__REQUIRED WORK__
Copy out every line of the material below, requests included, scaling each coordinate in the answers by 0.25 and rounding to the nearest whole number, with halves rounded up. Keep all numbers in the requests and the answer formats unchanged, and leave the pictures out.

__INPUT RECORDS__
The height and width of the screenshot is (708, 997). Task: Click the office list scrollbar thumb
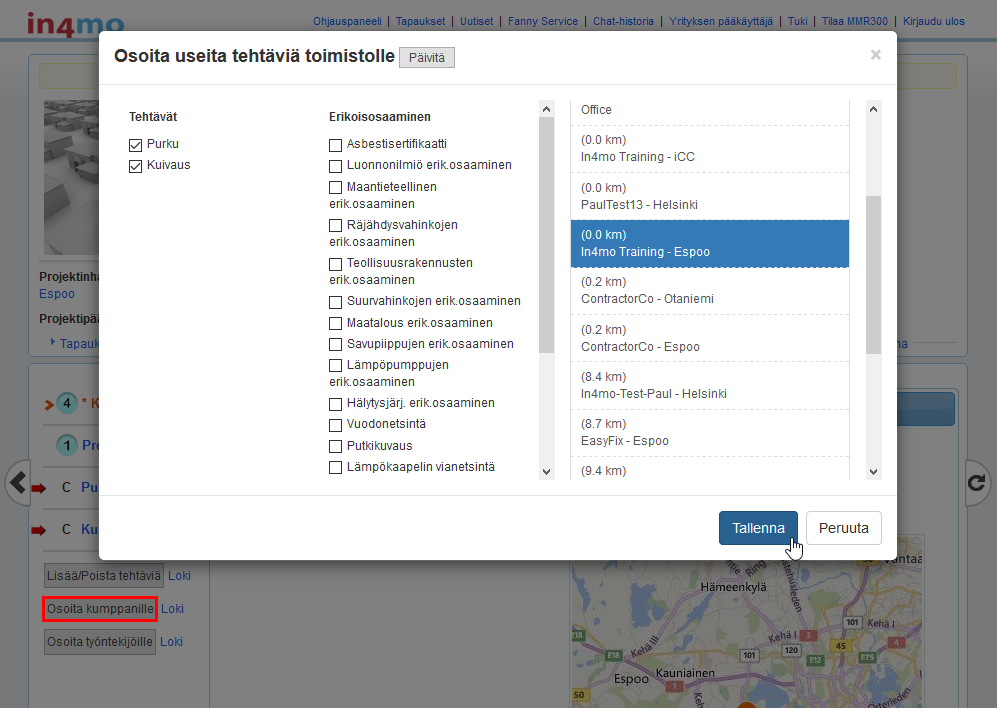point(873,274)
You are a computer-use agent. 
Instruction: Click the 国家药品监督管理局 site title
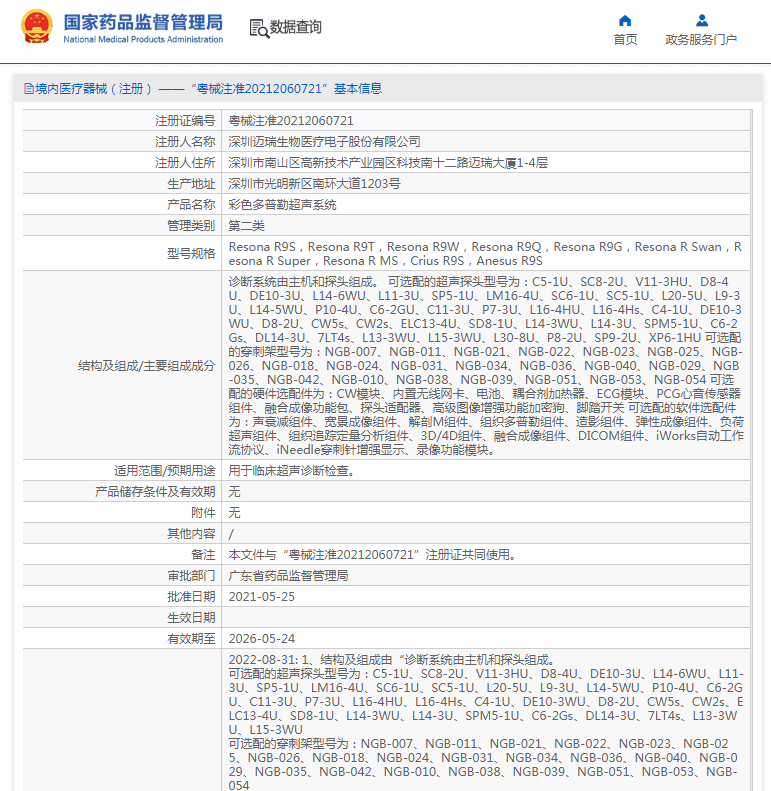(x=143, y=22)
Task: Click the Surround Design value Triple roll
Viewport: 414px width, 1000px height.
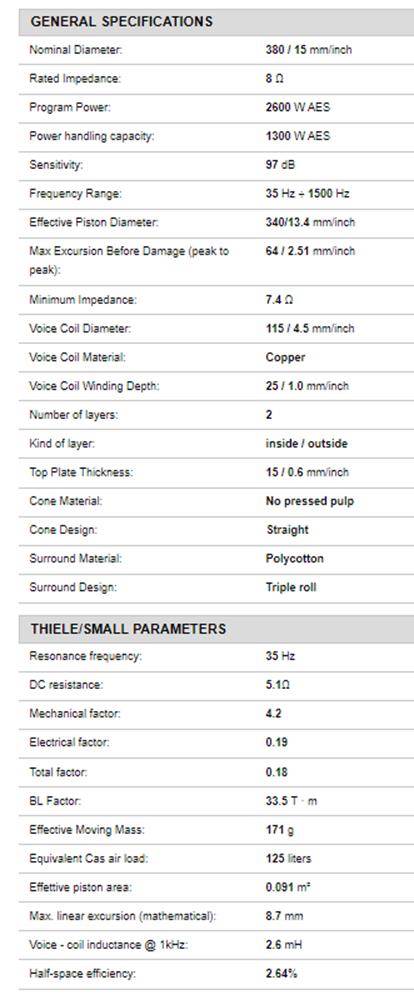Action: coord(290,587)
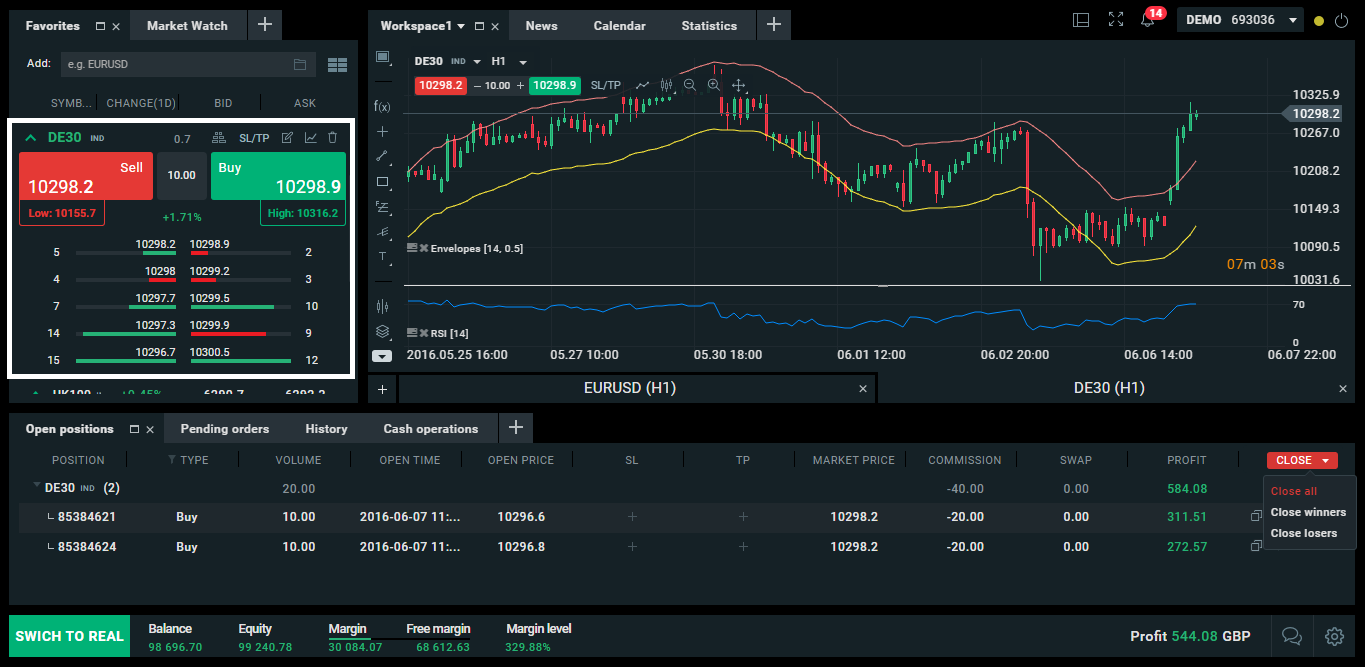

__TASK OUTPUT__
The height and width of the screenshot is (708, 997). Task: Click the office list scrollbar thumb
point(218,69)
You are a computer-use agent. 
Instruction: Click the 国家药品监督管理局 site title
(x=36, y=6)
Task: Click the Surround Design value Triple roll
Viewport: 414px width, 1000px height.
Action: coord(73,147)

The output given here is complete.